Regarding guideline 4.53, we note that it is common practice for financial institutions to apply enhanced due diligence (EDD) to high-risk (HR) third country transactions or customers, in line with a risk-based approach. We believe that not every transaction or firm from a HR country should be automatically subject to full EDD, (and such an inflexible approach could have the perverse impact of disincentivizing use of the HR country designation), but rather, obliged entities should ensure that HR country transactions are adequately addressed. We therefore call on guidelines to be flexible enough to allow for additional aspects to be considered in conjunction with HR country lists in determining level of EDD application. More generally, we call on high-risk third-country lists to be aligned globally to ensure consistency, and welcome the European Commission’s recent efforts in this respect.
In line with AMLD5, we believe it is essential that the management board of the obliged entity continues to remain fully responsible for defining the risk appetite, and that the AML processes and safeguards are drawn up in close cooperation with the regulator. We therefore call on guideline 7.2. to be amended to clearly reflect article 8(4)(b) of Directive EU 2015/849 which notes that an independent audit function is required in exceptional circumstances only depending on size and nature of the business in question. Moreover, we also strongly believe that obliged entities established in one market that rely on a passport to operate in another, should only be obliged under the rules of the home member state.
Additions to guideline 10.9 represent a material change to the current guidelines in terms of establishing a requirement for an obliged entity entering into a relationship with a merchant to conduct additional background checks on the type of business activity in question and estimated transaction frequency.

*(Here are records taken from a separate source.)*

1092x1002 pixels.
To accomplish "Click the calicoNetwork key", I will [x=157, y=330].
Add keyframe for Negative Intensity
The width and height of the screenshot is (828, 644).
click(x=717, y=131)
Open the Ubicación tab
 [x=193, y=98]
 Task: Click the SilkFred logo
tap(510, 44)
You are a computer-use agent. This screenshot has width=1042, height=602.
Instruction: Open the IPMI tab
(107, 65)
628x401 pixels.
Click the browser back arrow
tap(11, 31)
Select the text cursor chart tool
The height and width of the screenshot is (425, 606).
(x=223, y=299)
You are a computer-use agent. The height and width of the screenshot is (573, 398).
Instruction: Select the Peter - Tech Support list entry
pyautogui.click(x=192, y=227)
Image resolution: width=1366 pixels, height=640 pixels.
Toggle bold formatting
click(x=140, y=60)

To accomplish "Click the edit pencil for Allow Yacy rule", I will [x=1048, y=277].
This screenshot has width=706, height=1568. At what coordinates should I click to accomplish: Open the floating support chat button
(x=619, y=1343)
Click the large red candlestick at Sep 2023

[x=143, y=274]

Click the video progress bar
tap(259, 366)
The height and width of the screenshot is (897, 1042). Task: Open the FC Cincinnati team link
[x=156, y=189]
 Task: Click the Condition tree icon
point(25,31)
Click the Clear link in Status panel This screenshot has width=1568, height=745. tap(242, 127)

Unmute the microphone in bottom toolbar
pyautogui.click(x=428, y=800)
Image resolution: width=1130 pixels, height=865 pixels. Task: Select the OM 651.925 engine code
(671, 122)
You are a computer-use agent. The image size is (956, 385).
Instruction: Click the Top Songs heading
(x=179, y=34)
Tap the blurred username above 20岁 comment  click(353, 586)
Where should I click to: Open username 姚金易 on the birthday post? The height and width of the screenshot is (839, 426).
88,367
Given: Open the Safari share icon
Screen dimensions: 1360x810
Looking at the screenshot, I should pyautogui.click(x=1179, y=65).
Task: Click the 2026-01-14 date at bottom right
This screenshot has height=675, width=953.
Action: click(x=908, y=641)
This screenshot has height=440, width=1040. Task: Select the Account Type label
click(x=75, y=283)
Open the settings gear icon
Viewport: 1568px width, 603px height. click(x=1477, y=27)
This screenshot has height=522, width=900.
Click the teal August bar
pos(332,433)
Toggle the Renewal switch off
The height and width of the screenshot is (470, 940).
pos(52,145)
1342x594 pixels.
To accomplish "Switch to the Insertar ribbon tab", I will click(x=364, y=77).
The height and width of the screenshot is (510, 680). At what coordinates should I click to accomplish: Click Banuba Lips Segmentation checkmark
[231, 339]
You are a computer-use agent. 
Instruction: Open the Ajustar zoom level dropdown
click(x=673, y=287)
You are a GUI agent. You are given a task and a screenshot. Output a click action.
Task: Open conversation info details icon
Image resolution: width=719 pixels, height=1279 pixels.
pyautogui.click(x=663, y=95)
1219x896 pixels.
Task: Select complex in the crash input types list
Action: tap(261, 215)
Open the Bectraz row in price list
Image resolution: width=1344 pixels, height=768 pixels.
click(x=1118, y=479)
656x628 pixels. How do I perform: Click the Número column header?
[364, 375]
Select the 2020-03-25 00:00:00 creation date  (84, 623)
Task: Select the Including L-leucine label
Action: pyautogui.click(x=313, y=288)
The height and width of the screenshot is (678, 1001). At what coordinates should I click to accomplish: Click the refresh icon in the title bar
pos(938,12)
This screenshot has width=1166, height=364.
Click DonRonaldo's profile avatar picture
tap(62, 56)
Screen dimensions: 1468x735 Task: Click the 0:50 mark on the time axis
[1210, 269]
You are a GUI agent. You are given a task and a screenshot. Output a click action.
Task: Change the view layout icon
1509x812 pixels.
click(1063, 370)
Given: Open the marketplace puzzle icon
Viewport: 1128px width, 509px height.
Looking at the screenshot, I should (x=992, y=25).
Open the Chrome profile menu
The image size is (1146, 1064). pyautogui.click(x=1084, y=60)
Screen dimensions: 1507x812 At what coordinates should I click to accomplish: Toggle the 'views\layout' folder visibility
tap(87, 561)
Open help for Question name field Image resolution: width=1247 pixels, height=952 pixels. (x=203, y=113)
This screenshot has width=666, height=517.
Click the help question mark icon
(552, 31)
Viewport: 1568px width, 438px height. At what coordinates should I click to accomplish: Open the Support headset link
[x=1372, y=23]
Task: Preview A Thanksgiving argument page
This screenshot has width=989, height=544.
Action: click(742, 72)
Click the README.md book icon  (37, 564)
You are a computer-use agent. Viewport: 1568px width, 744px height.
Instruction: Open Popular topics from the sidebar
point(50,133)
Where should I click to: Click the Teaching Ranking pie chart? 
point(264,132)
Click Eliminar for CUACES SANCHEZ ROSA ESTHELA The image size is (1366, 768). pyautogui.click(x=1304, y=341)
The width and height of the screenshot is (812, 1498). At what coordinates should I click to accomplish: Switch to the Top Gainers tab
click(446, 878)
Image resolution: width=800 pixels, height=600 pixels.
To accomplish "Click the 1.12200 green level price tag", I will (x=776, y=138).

We believe such a fundamental change is not fully justified. PayPal would strongly advocate for a risk-based approach to be applied to instances where an agreement is entered into based on the risk profile of the merchant.
We are very supportive of Guideline 10.12, which appropriately recognizes that certain types of eMoney accounts rightly do not represent a high ML risk, and can therefore be subject to simplified due diligence. We are also supportive of guideline 10.14(e), dealing with linking certain e-money products to devices or IP addresses for web-based transactions.
Regarding guideline 10.15, we note that it is common practice for financial institutions to apply enhanced due diligence (EDD) to high-risk (HR) third country transactions or customers, in line with a risk-based approach. We believe that not every transaction or firm from a HR country should be automatically subject to full EDD, but rather, obliged entities should ensure that HR country transactions are adequately addressed. We therefore call on guidelines to be flexible enough to allow for additional aspects to be considered in conjunction with HR country lists in determining level of EDD application. More generally, we call on high-risk third-country lists to be aligned globally to ensure consistency, and welcome the European Commission’s recent efforts in this respect.